Aux États-Unis, plus de vingt ans après l’adoption de l’Anti-cybersquatting Consumer Protection Act (ACPA), le débat sur la notion d’ « enregistrement » se trouve au coeur d’une bataille judiciaire opposant M. M. au gouvernement du Qatar pour la titularité du nom de domaine visitqatar.com.

En l’occurrence, la chronologie est cruciale. Le nom de domaine en question fut créé (ou initialement enregistré) par un tiers en 2004. Une requête sur Archive.org révèle une activité sporadique entre 2004 et 2014, voire inexistante à certaines périodes. Autrement dit, le site était « dormant » (v. T. M. v. Qatar National Tourism Council, No. 1:19-cv-03353-DDD-NRN, p. 1). Dans les années 2010, le gouvernement du Qatar a commencé à développer une présence sur les réseaux sociaux en s’appuyant sur le leitmotiv « Visit Qatar ». Cependant, les informations relatives au commencement de cette campagne de publicité fondée sur la marque « Visit Qatar » sont contradictoires. En effet, selon la décision UDRP D2019-1758, rendue le 1er novembre 2019, l’utilisation commerciale de l’expression « Visit Qatar » remonterait à mars 2012 (WIPO, D2019-1758, Qatar National Tourism Council v. T. M., November 1, 2019, <visitqatar.com>, Panelists Nick J. Gardner (pres.), Alistair Payne, Adam Taylor). En revanche, selon le jugement rendu le 1er avril 2021 par le juge Daniel Domenico, le Qatar n’aurait commencé à utiliser cette expression qu’en octobre 2015 (v. T. M. v. Qatar National Tourism Council, No. 1:19-cv-03353-DDD-NRN, p. 9). Le 29 janvier 2016, M. M. a acquis le nom de domaine seul (c’est-à-dire, sans le site Internet). Le 23 juillet 2019, le Qatar a initié une procédure UDRP à l’encontre de M. M. et a obtenu gain de cause devant une commission administrative composée de trois membres (WIPO, D2019-1758, Qatar National Tourism Council v. T. M., November 1, 2019, <visitqatar.com>, Panelists Nick J. Gardner (pres.), Alistair Payne, Adam Taylor : v. iptwins.com, 2019-11-26). Pour la commission, il ne fait aucun doute que les médias sociaux peuvent, au moins en théorie, établir des droits de marque non enregistrée (common law trademark). Au vu des éléments de preuve produits par le Qatar, la commission a considéré que « le terme “visitqatar” (par exemple, sur les médias sociaux) a été suffisamment utilisé pour en conclure qu’il a acquis un caractère distinctif au bénéfice du demandeur ». La commission est allée plus loin en précisant : « le terme “visitqatar” fonctionne comme une marque et fournit une indication de l’origine (en ce sens qu’il indiquera que la source probable d’information à laquelle il fait référence provient du plaignant, une source qatarie officielle) ». Finalement, la commission a ordonné le transfert du nom de domaine.

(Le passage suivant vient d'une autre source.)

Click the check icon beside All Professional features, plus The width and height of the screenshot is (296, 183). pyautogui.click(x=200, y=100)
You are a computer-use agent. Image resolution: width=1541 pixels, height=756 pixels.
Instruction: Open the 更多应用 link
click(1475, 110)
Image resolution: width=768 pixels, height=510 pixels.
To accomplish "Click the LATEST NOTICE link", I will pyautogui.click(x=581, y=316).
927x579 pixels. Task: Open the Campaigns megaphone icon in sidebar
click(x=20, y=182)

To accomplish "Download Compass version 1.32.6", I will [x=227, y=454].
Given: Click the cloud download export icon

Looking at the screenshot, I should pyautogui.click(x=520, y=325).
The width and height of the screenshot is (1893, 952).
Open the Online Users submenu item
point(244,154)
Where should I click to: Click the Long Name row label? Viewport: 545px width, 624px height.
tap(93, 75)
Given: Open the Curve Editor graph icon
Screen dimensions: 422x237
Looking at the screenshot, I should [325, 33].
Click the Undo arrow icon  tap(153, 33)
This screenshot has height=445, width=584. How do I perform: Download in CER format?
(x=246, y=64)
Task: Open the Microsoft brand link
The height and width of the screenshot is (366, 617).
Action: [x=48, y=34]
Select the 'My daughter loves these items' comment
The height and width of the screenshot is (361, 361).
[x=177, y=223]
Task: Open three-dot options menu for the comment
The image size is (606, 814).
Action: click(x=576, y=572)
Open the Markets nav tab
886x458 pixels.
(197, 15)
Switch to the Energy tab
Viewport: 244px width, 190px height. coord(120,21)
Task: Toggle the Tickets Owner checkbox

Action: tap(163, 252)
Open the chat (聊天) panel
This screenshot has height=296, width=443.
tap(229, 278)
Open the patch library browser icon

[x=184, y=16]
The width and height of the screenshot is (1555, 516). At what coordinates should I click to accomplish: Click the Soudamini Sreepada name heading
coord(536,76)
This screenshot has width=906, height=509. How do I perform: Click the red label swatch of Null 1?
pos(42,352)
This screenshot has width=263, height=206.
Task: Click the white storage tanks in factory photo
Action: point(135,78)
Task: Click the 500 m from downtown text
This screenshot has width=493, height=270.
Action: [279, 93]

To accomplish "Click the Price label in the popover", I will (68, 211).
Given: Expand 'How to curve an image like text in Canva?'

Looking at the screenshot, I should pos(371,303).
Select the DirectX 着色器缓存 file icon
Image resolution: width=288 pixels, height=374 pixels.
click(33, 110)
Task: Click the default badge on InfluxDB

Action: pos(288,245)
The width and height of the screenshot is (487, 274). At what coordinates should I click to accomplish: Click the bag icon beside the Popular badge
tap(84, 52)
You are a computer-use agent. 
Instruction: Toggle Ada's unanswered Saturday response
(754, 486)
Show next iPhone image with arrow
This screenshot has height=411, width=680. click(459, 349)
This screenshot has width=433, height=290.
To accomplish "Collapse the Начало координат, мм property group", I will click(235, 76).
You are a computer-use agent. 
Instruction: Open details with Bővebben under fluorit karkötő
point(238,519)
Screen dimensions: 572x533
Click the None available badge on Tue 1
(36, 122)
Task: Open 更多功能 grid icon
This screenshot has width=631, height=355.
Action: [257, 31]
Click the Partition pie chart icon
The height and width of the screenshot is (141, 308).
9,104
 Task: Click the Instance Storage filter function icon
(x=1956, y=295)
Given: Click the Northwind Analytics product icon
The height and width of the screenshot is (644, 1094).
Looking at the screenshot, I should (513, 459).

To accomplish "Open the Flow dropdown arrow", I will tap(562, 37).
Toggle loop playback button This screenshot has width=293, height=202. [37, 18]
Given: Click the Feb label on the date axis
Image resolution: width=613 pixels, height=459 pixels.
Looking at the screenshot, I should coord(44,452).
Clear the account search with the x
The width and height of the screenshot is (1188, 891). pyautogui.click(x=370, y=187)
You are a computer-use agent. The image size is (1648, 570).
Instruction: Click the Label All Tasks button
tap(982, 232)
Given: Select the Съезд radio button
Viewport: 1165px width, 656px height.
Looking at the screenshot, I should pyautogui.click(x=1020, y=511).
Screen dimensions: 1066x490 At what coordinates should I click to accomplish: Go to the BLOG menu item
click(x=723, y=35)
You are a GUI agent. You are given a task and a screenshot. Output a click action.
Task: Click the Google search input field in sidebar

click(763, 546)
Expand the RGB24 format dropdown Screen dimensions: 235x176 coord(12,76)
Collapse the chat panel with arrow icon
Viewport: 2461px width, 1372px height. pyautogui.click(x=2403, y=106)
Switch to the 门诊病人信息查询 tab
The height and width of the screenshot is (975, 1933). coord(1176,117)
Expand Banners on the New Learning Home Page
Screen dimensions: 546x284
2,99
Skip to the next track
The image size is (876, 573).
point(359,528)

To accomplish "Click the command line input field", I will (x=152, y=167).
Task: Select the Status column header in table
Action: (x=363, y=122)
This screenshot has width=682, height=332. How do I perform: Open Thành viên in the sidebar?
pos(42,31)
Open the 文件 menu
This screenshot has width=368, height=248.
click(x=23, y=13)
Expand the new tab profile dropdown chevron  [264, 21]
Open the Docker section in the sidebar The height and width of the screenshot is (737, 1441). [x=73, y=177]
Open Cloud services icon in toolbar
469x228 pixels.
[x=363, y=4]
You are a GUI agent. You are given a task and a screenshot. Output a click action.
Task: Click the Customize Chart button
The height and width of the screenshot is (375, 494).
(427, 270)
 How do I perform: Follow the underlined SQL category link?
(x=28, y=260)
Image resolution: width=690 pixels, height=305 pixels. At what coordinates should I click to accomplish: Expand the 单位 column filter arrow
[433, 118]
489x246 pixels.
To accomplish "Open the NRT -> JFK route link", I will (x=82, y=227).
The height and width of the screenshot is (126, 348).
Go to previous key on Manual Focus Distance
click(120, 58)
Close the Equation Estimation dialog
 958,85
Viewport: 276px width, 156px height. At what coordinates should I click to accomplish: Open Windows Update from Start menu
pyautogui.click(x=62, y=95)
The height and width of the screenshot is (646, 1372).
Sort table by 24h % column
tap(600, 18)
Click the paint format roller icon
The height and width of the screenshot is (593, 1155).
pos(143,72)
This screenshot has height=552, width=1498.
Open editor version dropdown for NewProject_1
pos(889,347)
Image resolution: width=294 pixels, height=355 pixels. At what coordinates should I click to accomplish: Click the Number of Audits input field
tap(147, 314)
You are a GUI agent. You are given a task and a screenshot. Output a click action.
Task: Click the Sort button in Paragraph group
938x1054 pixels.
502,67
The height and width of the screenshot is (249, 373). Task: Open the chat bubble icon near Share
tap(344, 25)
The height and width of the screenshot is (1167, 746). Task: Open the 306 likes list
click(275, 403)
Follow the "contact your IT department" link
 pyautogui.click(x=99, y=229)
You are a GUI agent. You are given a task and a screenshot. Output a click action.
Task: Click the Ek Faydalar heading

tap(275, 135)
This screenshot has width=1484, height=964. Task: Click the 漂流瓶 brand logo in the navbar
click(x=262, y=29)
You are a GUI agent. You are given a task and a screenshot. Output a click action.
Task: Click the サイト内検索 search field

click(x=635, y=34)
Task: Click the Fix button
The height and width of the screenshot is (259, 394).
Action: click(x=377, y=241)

Insatisfait de cette décision, M. M. a introduit une procédure aux États-Unis afin d’obtenir, sur le fondement de l’ACPA, un jugement déclarant qu’il n’a commis aucun acte de cybersquatting. De son côté, le Qatar a émis une demande reconventionnelle en contrefaçon de marque. Le 1er avril 2021, le juge Daniel Domenico a rendu une décision favorable à M. M. (T. M. v. Qatar National Tourism Council, No. 1:19-cv-03353-DDD-NRN).

Les débats ont porté essentiellement sur l’interprétation qu’il convient de donner à l’expression « au moment de l’enregistrement » et au mot « enregistrement » tels qu’ils apparaissent dans l’ACPA et ce, afin de qualifier l’acte d’acquisition d’un nom de domaine à la lumière de l’article 15 U.S.C. § 1125(d)(1)(A) (ACPA) (law.cornell.edu). En d’autres termes, pour déterminer si l’on se trouve en présence d’un acte de cybersquatting, faut-il impérativement retenir la date de création du nom de domaine ? Alternativement, est-il possible, le cas échéant, de considérer la date d’acquisition ? D’une certaine manière, cela revient à s’interroger sur le point de savoir si l’acquisition d’un nom de domaine est assimilable à un nouvel enregistrement. L’enjeu est celui de l’antériorité. En effet, si l’on considère que la date de création du nom de domaine prévaut sur celle de l’acquisition, le titulaire du nom de domaine qui en a fait l’acquisition bénéficie d’une antériorité étendue. En l’espèce, cela reviendrait à juger que le nom de domaine <visitqatar.com> (créé en 2004), acquis par M. M. (en 2016) est antérieur à la marque « Visit Qatar » (2012 ou 2015) du gouvernement qatari. Au contraire, si l’on estime que la date de création doit être écartée au profit de la date d’acquisition, les droits du nouveau titulaire du nom de domaine ne sont opposables qu’à compter de la date d’acquisition. En l’espèce, cela signifierait que M. M. ne peut opposer aucune antériorité au gouvernement du Qatar.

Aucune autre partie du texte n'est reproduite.